Единственный стоик и гуру литовского кино, Жалакявичюс к 87-му, кажется, уже собрался помирать (это случится девятью годами позже) и был устало зол на весь мир. Сюжет о бежавших из концлагеря литовце и русском, растворившихся на голом нацистском пляже 44-го года среди дюн, чокнутых генералов и догов палевой расцветки, меньше всего был страницей общего героического прошлого. Скорее — предощущением скорого знакомства с чистилищем и другими его неприкаянными и полуодетыми визитерами. Атмосфера расслабленного греха. Порочные хмельные дамочки в офицерских фуражках. Смешение языков (в фильме говорят на русском, литовском, немецком и французском, предвосхищая лингвистические непонятки рогожкинской «Кукушки»).
Шрамы от кандалов на ступнях выглядят стигматами, дрожь земли от дальних разрывов — гневом Божьим, русские летчики в небе — ангелами смерти (с таким ровным спокойствием у нас прежде изображали только нацистских пилотов).
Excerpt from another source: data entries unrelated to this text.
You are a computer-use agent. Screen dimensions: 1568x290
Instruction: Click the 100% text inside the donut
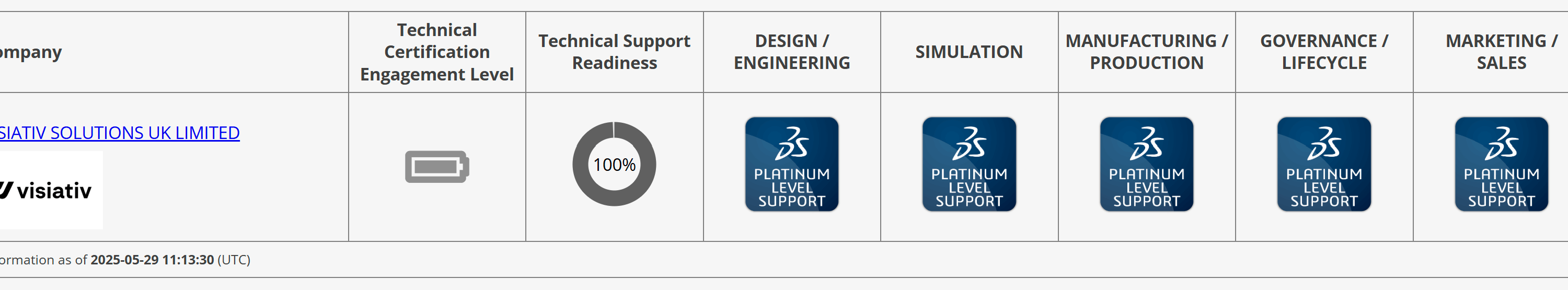click(x=614, y=165)
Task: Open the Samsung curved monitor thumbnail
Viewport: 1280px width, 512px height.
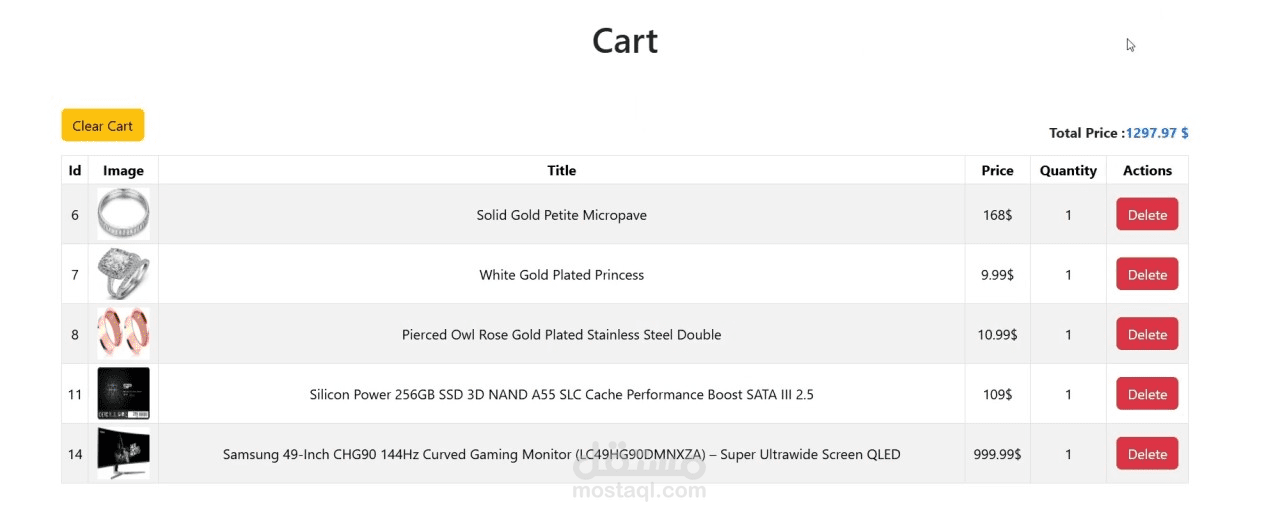Action: click(x=124, y=454)
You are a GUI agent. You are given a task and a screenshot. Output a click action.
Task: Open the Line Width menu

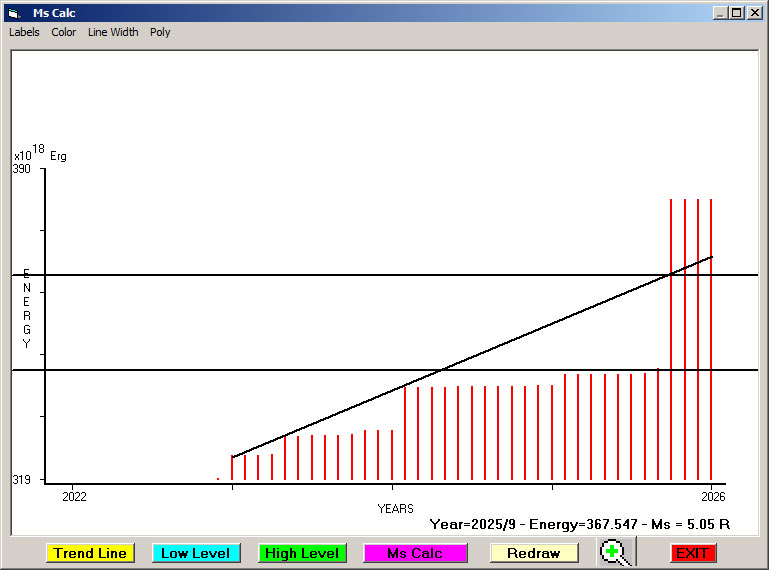click(113, 32)
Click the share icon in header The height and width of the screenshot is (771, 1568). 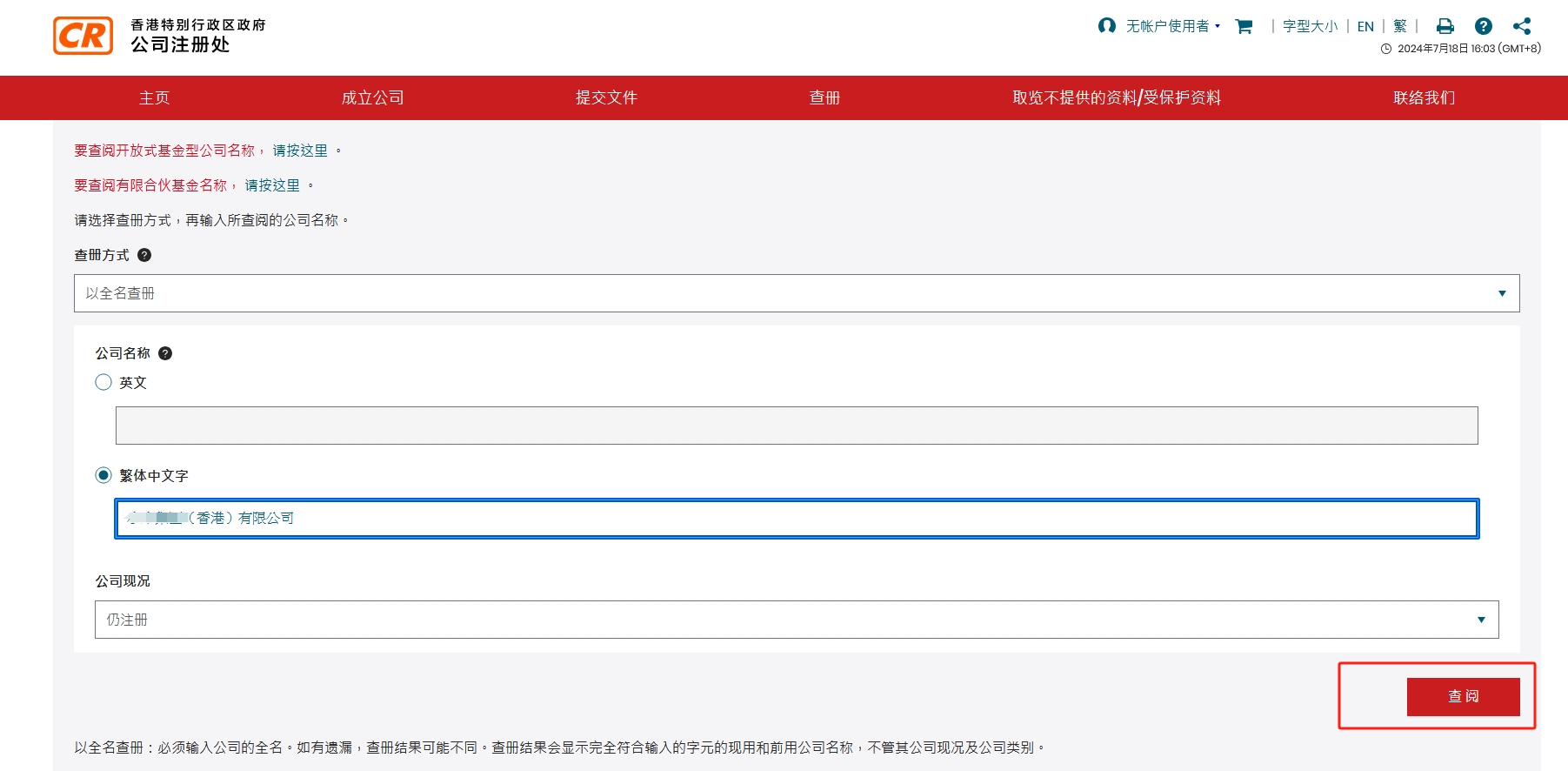click(x=1522, y=27)
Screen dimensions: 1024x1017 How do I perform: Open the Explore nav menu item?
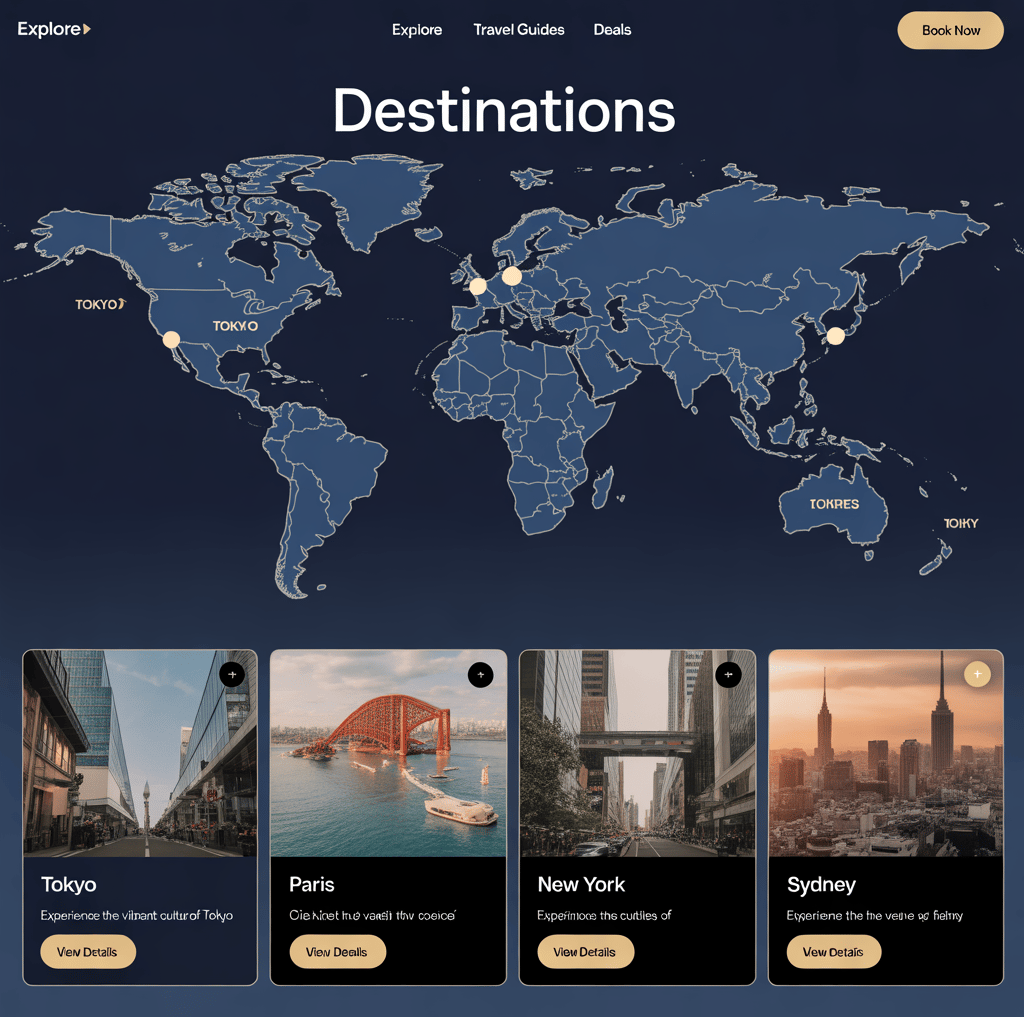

Дернув собеседника за кисть, литовец оставался с протезом в руке. Общая атмосфера гибели богов, заслуживших свой громкий конец, — недаром на постере был манекен в белилах клоуна и нацистской фуражке.
Балтийское кино тех лет выясняло отношения не с красными, а с небом и вечностью — видимо, чуя, что недолго-то ему осталось. Выйдя из русского интеграционного проекта, балты потеряли дружественный рынок сбыта и — при остаточных трепыханиях национальных киношкол — кинематограф как таковой.
Как тут не снять кино о побеге из концлагеря, несущем если не смерть, то голую неприкаянность в чистом поле.